De loutering diende zich aan ‘diep in het violette uur’, zo zegt de dichter. Hoe laat zou dat precies geweest zijn? Aan het eind van de zonsondergang, dus in dit geval (juli, zomertijd) tegen een uur of elf, als de lucht violet gekleurd is? Of heeft violet hier niet zozeer met de kleur van de avondhemel te maken, maar eerder met een symbolische betekenis? Van Dale geeft bij violet (‘de kleur van de bloemen van het maarts viooltje’) als voorbeeldzin: ‘in de symboliek is violet de kleur van de boetvaardigheid’. Maar voorzover te overzien valt, gaat het in de strandscène om allerlei vaardigheden, maar niet om de vaardigheid boete te doen. Was dit violet dan misschien een toespeling op Dante? Een eindje verder in het gedicht brengt ook het brandingmeisje de bewuste zomernacht in herinnering. Ook zij noemt het zand, het kampvuurtje en de kippetjes - ‘en je las zo mooi / uit Dante, en dat hoe noem je het ook weer, / dat het purperen, nee, dat het violette uur / ja dat we toen zo slaperig en dat het bed / vol zand (...)’, enzovoort. Had Boskma zijn violette uur overgenomen van een of ander violet (of paars of purperen) uur in het Italiaans? Maar volgens enkele geraadpleegde deskundigen was er in woordenboeken of concordanties niets te vinden dat daarop wees.

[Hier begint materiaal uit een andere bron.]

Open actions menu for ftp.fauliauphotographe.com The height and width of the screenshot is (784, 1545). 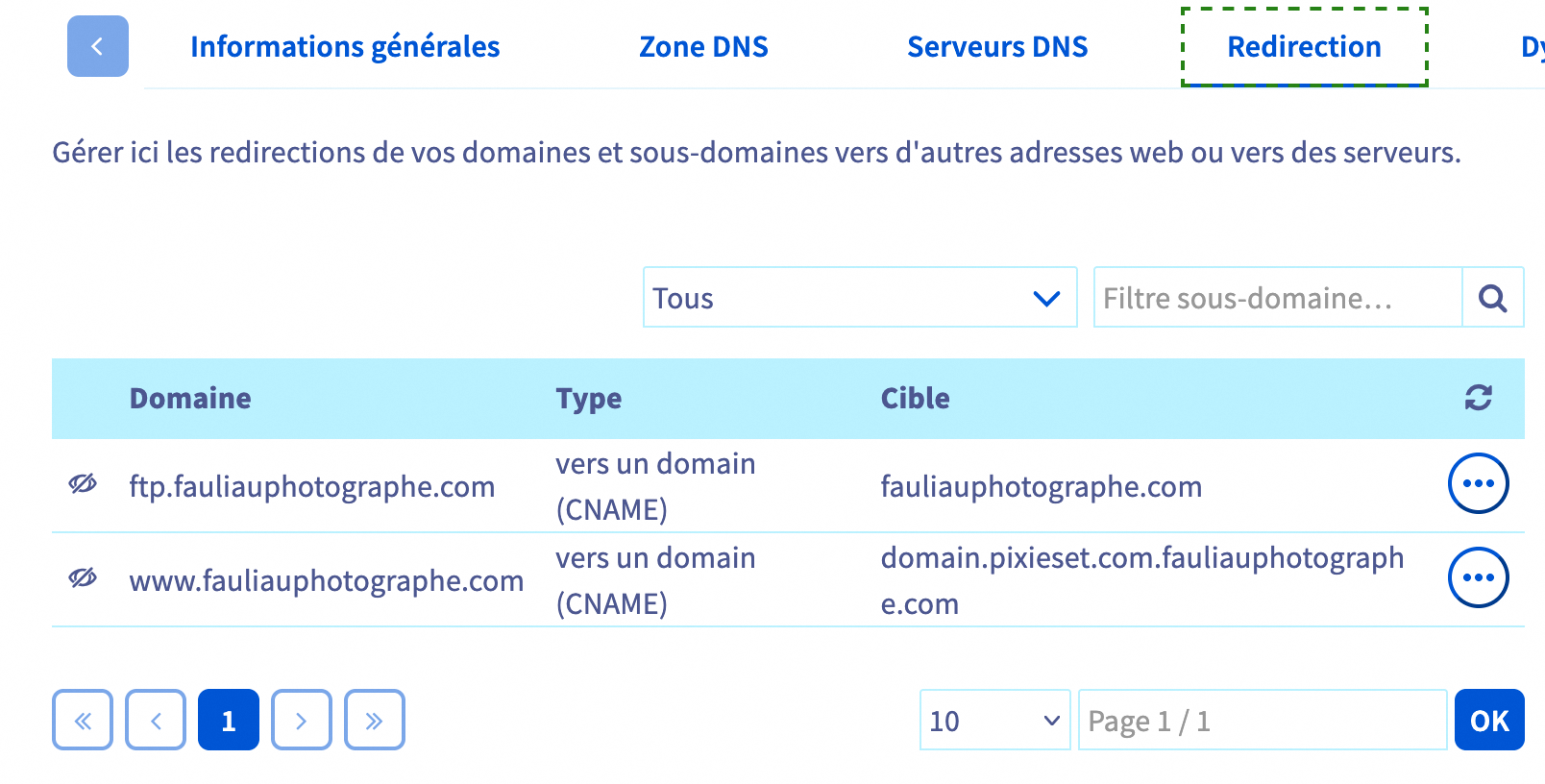(1478, 483)
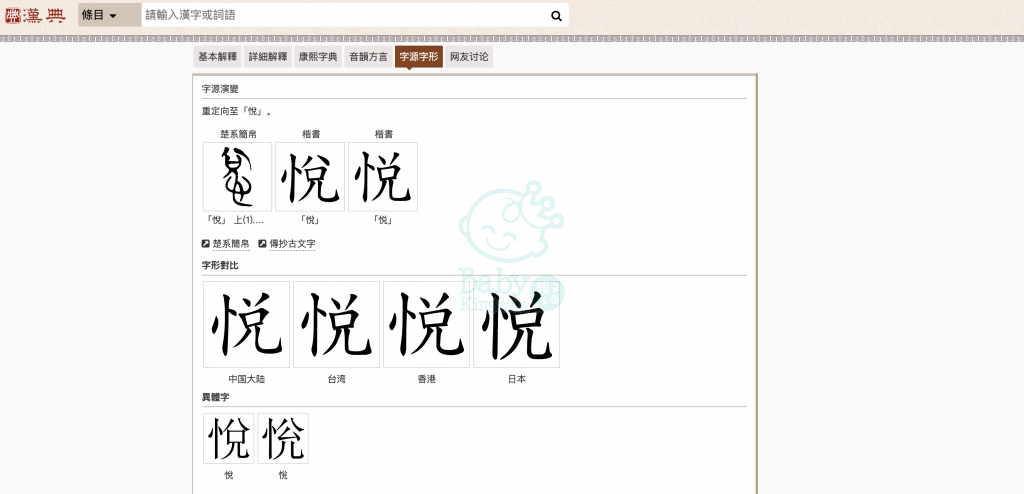Image resolution: width=1024 pixels, height=494 pixels.
Task: Click the 漢典 site logo
Action: click(36, 15)
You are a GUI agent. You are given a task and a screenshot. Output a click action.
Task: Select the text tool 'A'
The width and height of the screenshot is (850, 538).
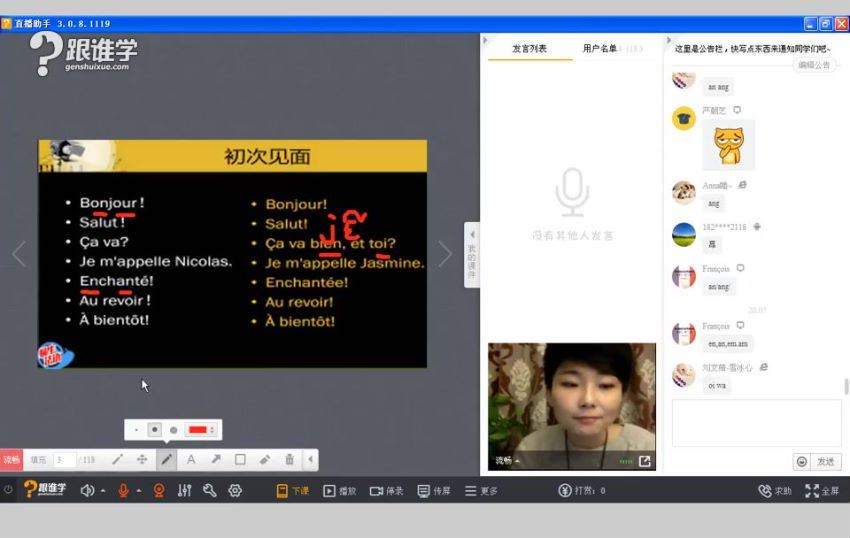tap(191, 460)
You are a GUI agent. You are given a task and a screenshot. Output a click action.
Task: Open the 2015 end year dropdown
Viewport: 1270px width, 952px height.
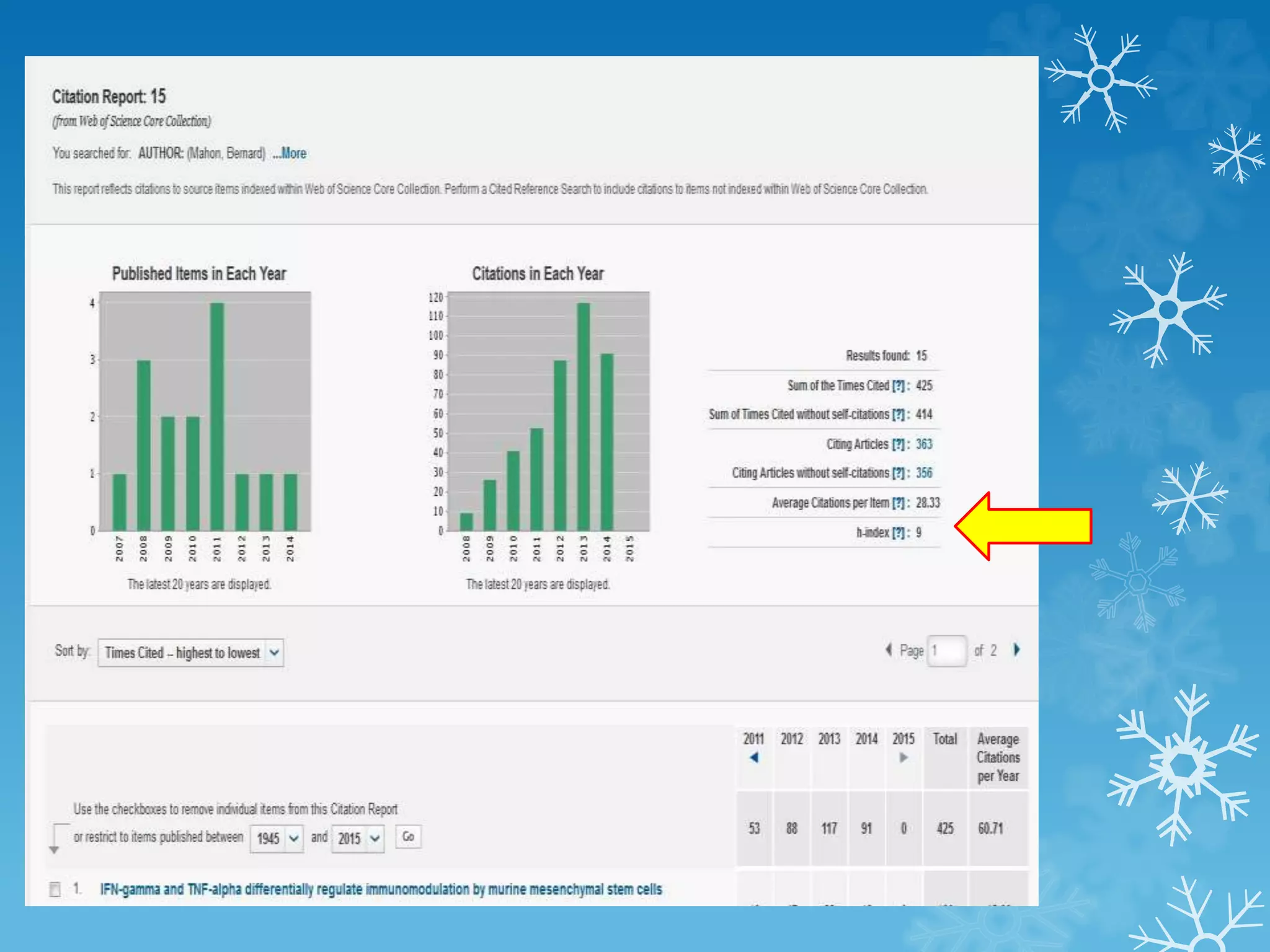358,839
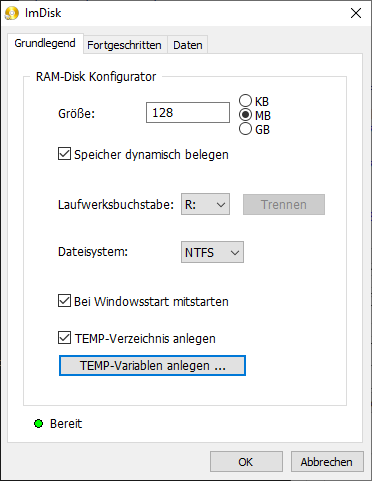Open the Dateisystem NTFS dropdown

click(212, 252)
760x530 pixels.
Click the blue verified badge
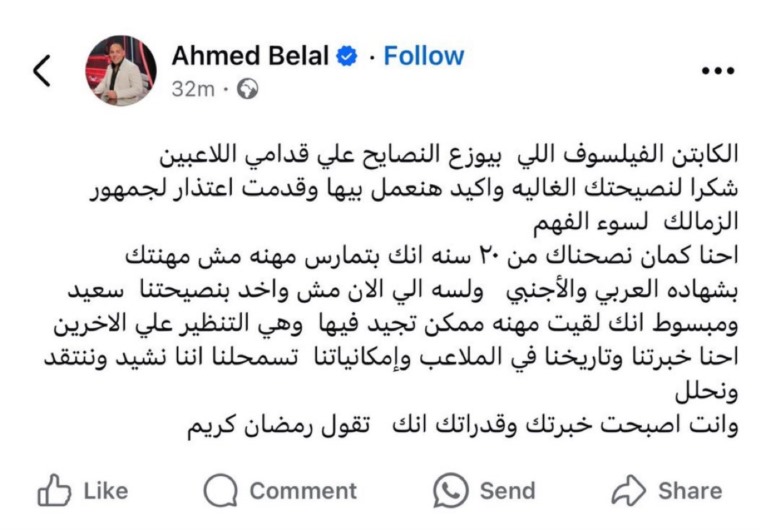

Edward Hopper, House at Dusk, 1939
Foto: Ron Jennings Uit Edward Hopper. Keulen, Benedikt Taschen Verlag © Richmond (VA), Virginia Museum of Fine Arts, The John Barton Payne Fund
De zaak werd er niet eenvoudiger op toen ik in dezelfde bundel, maar nu in een in-memoriamgedicht (‘Lied voor na het einde’) las: ‘Dit is je violette uur: / vonk die overblijft van vuur.’ Is het violette uur het uur van de nagedachtenis? Het uur van de dood zelf? Of het uur van het laatste vonkje, de laatste glimp van het vuur van de zonsondergang, vlak voor het invallen van de duisternis? Of meer in het algemeen: een tussenuur, het uur van de overgang van de ene toestand (dag, leven) naar de andere (nacht, dood)? In dezelfde bundel, ander gedicht, was sprake van ‘dit eerste glaasje Heineken in de namiddag’, meteen gevolgd door ‘straks staat het violette uur uit de vijver op’. Dus daar leek het wel alsof Boskma gewoon het begin van de avond bedoelde. Maar in dezelfde bundel, in weer een ander gedicht, lag iemand tijdens het violette uur ‘het laatste daglicht na te tellen’ - waarmee dan toch weer eerder het einde van de avond bedoeld leek te zijn.